The spatial databases are used to store geometric objects such as points, lines, polygons. Querying such complex spatial objects becomes a challenging task. Index structures are used to improve the lookup performance of the stored objects in the databases, but traditional index structures cannot perform well in case of spatial databases. A significant amount of research is made to ingest, index and query the spatial objects based on different types of spatial queries, such as range, nearest neighbor, and join queries. Compressed Spatial Bitmap Index (cSHB) structure is one such example of indexing and querying approach that supports spatial range query workloads (set of queries). cSHB indexes and many other approaches lack parallel computation. The massive amount of spatial data requires a lot of computation and traditional methods are insufficient to address these issues. Other existing parallel processing approaches lack in load-balancing of parallel tasks which leads to resource overloading bottlenecks.

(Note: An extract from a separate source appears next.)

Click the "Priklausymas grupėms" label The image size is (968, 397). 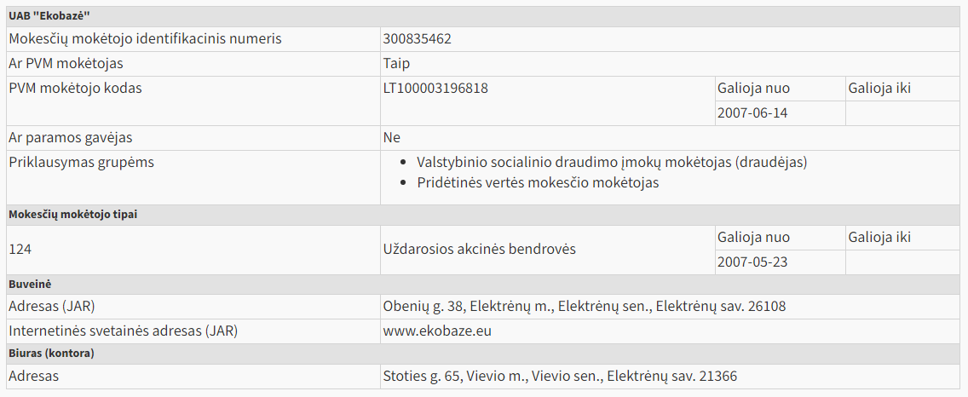click(81, 162)
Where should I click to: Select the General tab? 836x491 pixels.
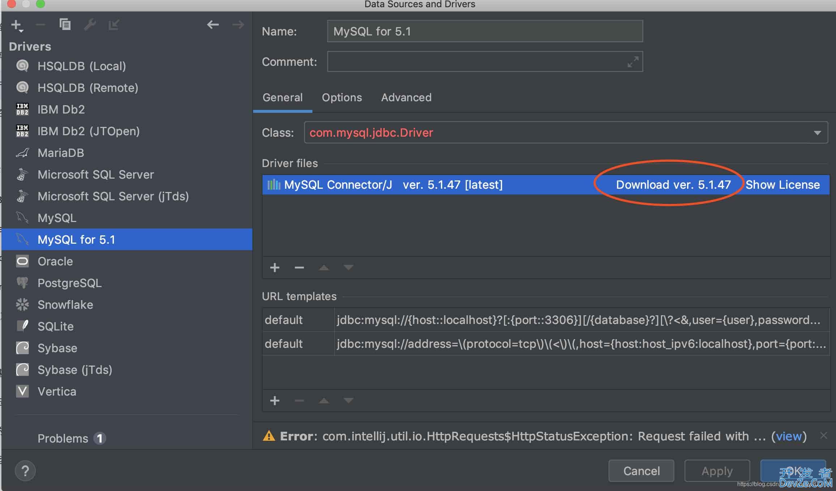(x=283, y=98)
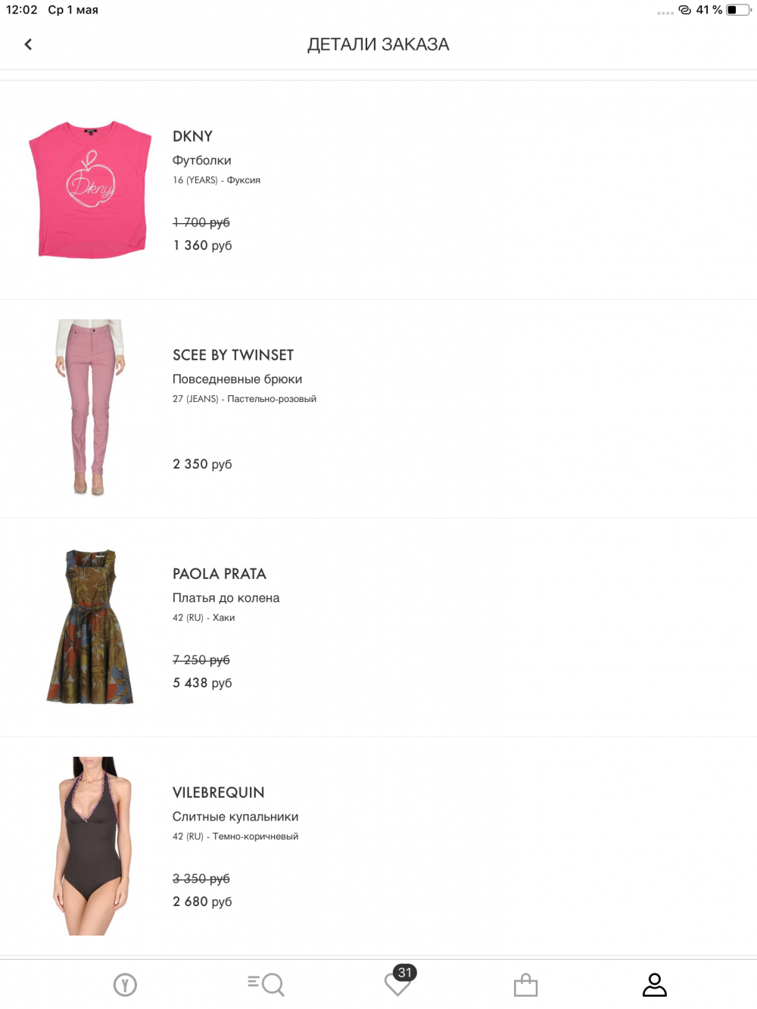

In this thesis, I propose novel spatial partitioning techniques, Max Containment Clustering and Max Containment Clustering with Separation, to create load-balanced partitions of a range query workload. Each partition takes a similar amount of time to process the spatial queries and reduces the response latency by minimizing the disk access cost and optimizing the bitmap operations. The partitions created are processed in parallel using cSHB indexes. The proposed techniques utilize the block-based organization of bitmaps in the cSHB index and improve the performance of the cSHB index for processing a range query workload.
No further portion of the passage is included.